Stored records
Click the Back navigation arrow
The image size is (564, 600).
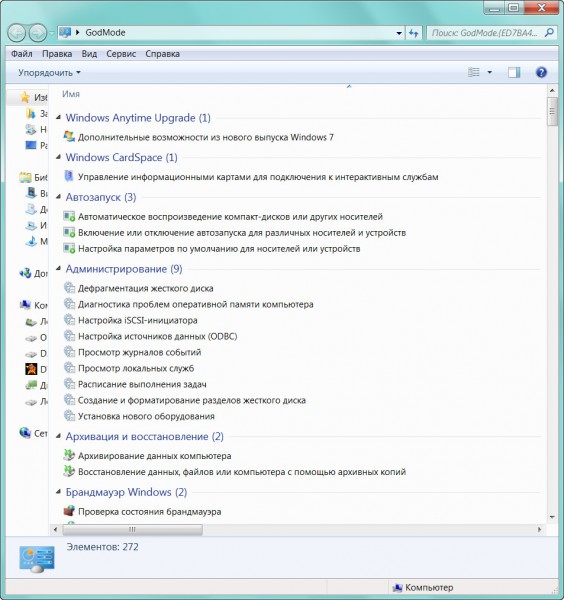coord(16,33)
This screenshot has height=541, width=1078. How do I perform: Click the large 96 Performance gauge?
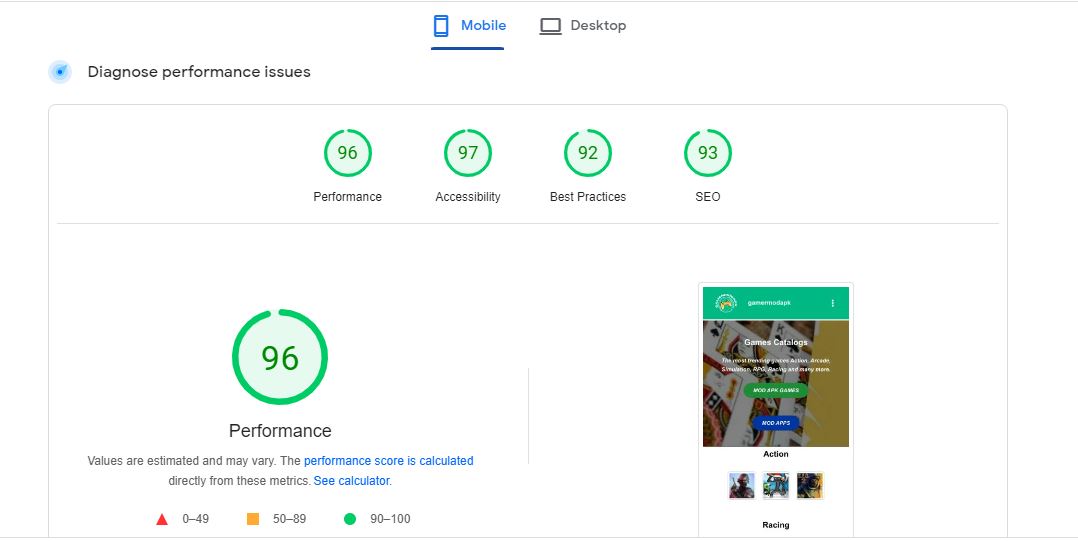(x=280, y=357)
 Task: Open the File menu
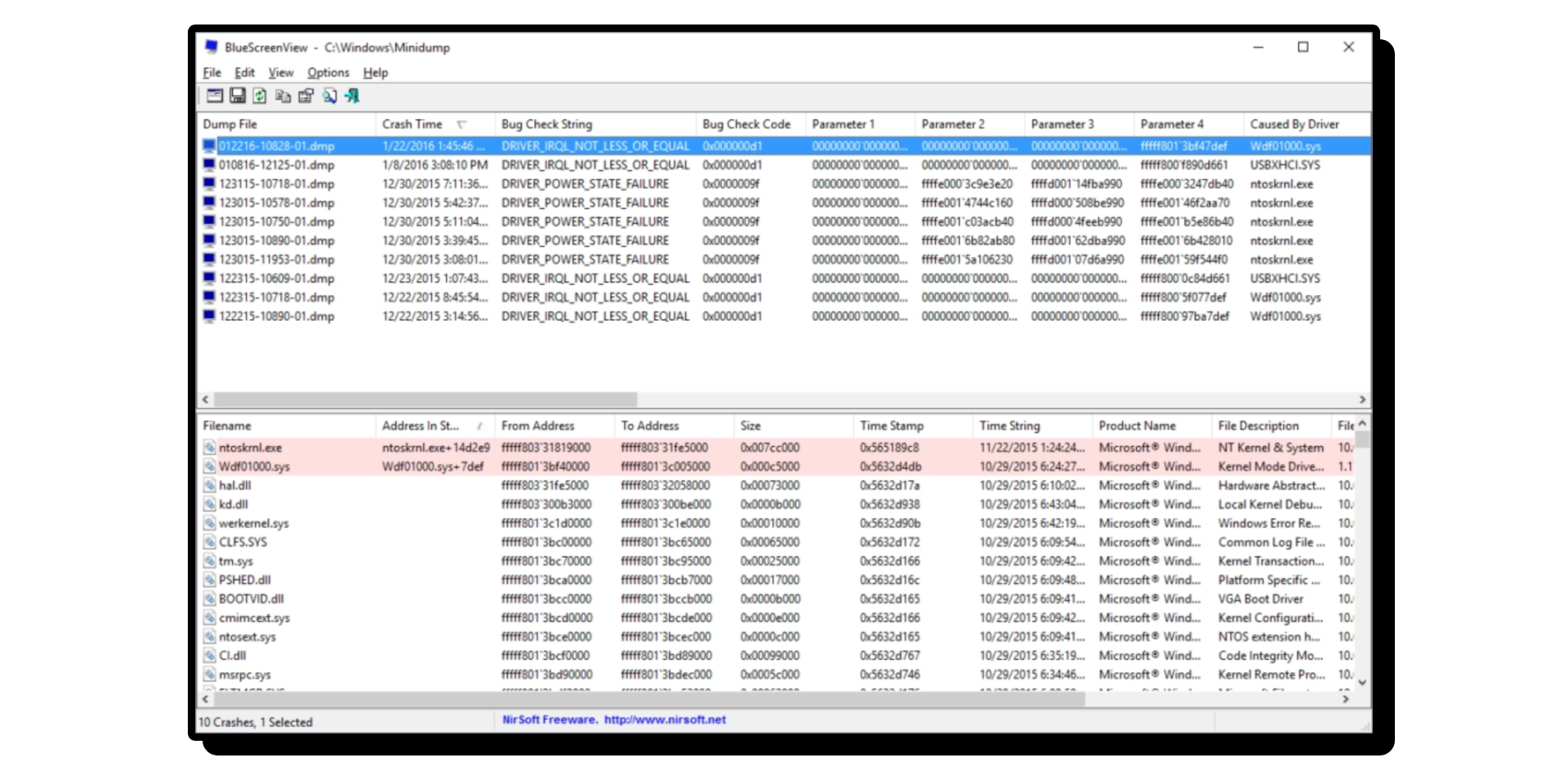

▸ Task to carry out
Drop the images and repeat the data exactly.

▸ Solution
Click the Back navigation arrow
The image size is (564, 600).
coord(16,33)
This screenshot has height=541, width=1078. How do I perform: Click the large 96 Performance gauge?
(x=280, y=357)
 Task: Open the File menu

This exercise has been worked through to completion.